* start MATERIAL SUPPLIED *

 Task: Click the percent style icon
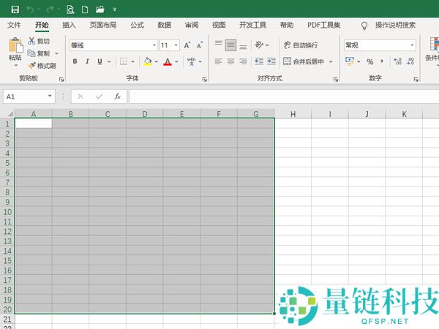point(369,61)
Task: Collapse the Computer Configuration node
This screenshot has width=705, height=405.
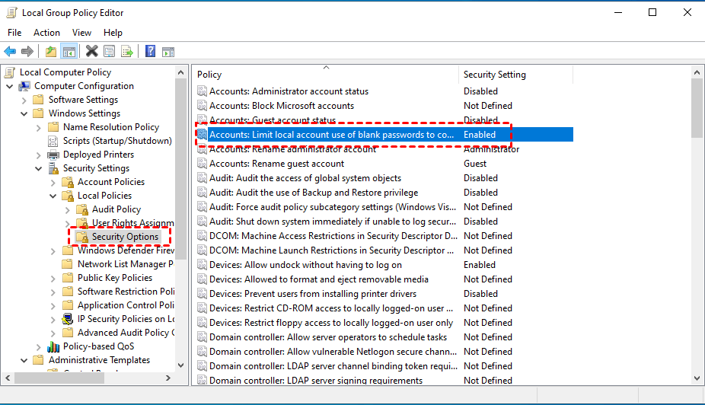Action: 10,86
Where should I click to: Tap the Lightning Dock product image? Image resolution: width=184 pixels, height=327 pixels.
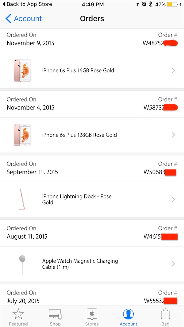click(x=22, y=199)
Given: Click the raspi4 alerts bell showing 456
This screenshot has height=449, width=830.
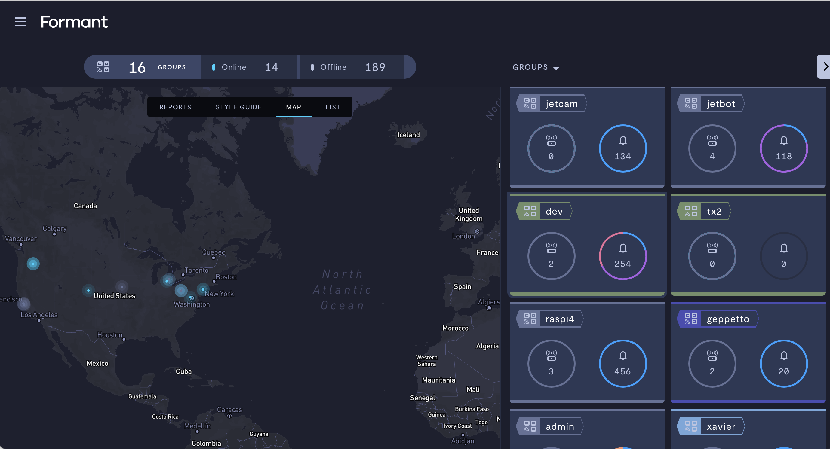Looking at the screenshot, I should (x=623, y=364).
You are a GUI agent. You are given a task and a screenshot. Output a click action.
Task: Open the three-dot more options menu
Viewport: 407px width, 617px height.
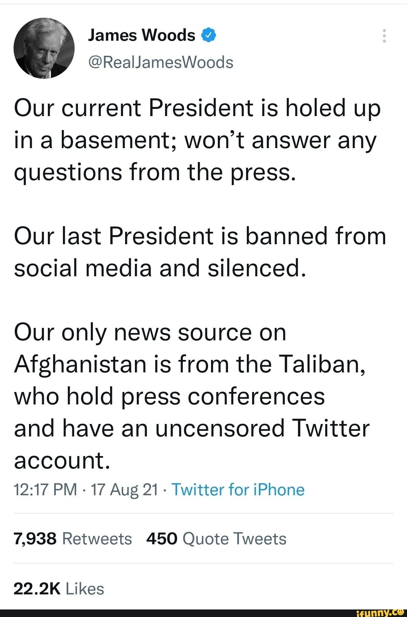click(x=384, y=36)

* end MATERIAL SUPPLIED *

TASK GOAL:
Copy the records above line for line, without the pictures.

RESPONSE:
 Task: Click the percent style icon
point(369,61)
Task: Collapse the Computer Configuration node
This screenshot has width=705, height=405.
Action: 10,86
Where should I click to: Tap the Lightning Dock product image? Image resolution: width=184 pixels, height=327 pixels.
click(x=22, y=199)
Given: Click the raspi4 alerts bell showing 456
This screenshot has height=449, width=830.
Looking at the screenshot, I should (x=623, y=364).
You are a GUI agent. You are given a task and a screenshot. Output a click action.
Task: Open the three-dot more options menu
Viewport: 407px width, 617px height.
click(x=384, y=36)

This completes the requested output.